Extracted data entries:
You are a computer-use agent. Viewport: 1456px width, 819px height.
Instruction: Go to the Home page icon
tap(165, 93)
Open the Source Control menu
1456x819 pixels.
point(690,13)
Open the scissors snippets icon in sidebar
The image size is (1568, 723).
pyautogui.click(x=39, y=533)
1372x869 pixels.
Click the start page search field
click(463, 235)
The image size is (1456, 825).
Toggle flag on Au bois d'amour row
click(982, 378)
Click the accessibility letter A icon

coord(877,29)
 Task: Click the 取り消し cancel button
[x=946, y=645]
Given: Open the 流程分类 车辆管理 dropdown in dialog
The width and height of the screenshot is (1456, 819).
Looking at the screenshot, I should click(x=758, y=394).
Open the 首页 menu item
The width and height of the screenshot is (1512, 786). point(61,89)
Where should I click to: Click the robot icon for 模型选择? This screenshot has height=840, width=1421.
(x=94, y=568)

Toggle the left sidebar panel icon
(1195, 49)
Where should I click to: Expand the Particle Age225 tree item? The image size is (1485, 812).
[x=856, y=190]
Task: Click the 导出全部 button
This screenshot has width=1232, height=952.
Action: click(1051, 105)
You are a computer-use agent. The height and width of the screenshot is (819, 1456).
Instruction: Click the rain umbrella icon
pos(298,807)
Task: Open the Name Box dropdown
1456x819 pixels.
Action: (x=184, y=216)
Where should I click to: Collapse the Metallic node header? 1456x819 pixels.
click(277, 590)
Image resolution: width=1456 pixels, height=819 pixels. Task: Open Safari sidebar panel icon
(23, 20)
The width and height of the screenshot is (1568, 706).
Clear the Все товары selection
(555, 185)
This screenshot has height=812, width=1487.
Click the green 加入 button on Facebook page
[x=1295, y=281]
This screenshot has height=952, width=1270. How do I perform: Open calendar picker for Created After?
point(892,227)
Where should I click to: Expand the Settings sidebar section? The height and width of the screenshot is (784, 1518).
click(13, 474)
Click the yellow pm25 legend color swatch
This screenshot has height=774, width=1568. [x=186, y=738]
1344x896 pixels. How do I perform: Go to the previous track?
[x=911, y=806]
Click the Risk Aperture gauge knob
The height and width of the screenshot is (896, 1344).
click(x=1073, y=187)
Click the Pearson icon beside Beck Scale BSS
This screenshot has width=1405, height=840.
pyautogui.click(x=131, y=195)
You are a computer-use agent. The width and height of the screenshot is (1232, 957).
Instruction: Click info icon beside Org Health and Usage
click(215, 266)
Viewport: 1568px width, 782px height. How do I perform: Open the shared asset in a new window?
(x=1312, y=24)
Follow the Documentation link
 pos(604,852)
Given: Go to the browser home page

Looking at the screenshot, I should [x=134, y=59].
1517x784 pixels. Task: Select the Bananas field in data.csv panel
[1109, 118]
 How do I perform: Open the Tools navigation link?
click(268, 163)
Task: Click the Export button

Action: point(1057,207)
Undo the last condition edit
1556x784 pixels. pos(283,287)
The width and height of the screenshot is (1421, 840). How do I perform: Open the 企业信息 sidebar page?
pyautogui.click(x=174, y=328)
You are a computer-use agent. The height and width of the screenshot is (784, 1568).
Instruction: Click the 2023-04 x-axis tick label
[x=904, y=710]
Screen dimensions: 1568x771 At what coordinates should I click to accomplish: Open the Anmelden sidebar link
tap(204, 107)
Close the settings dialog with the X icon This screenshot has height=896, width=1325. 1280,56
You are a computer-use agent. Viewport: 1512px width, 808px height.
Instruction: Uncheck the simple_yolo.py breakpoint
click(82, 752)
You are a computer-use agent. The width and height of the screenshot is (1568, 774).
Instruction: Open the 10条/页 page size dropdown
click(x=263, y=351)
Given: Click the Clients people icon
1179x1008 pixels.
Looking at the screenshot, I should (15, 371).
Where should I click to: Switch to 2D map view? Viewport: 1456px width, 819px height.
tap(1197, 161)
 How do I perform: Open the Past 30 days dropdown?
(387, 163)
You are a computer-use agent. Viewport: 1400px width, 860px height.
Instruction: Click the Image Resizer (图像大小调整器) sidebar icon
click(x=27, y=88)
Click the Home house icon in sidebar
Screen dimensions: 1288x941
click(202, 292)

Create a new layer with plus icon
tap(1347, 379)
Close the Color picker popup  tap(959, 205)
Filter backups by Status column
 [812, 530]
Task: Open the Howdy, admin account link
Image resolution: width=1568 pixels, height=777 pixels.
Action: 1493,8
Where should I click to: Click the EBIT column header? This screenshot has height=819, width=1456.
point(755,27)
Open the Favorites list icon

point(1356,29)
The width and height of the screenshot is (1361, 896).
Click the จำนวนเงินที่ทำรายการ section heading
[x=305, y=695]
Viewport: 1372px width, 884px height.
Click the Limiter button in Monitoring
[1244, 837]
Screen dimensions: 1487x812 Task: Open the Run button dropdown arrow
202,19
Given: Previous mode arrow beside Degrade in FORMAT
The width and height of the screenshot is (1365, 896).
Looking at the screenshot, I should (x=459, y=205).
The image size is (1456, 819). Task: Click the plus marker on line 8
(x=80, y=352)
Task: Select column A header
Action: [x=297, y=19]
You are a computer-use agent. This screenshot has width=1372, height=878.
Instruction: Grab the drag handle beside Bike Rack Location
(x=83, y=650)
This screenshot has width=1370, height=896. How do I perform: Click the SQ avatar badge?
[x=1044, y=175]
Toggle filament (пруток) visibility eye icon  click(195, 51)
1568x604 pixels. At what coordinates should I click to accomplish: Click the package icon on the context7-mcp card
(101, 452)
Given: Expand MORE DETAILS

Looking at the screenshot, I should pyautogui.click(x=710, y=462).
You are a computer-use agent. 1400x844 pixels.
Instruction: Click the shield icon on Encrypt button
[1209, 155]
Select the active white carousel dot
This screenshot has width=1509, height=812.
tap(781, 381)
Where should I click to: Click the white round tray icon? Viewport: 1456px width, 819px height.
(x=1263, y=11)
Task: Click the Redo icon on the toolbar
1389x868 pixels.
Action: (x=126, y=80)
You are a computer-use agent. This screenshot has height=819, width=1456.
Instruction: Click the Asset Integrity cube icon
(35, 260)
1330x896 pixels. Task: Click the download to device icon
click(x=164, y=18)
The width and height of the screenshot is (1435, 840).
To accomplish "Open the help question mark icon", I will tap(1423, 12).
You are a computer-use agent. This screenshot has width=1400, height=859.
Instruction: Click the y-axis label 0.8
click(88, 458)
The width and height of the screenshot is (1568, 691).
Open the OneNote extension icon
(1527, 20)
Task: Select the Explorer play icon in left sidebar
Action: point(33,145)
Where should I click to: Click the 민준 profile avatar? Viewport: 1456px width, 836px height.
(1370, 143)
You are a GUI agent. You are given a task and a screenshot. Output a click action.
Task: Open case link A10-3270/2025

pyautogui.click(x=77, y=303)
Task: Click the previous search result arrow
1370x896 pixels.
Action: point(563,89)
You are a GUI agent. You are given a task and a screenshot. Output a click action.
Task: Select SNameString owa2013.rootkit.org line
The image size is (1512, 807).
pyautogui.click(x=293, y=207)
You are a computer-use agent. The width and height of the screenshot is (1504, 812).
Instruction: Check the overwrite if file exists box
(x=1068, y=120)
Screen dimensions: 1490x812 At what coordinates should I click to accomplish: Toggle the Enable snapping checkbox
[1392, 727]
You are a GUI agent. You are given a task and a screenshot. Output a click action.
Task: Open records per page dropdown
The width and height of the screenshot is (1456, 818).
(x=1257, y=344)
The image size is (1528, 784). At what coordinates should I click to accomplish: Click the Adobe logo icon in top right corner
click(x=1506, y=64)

• [WORK REQUEST] Across the entries above, work out how many lines include the string "dialog", and report only that figure.

• [YOUR RESPONSE] 2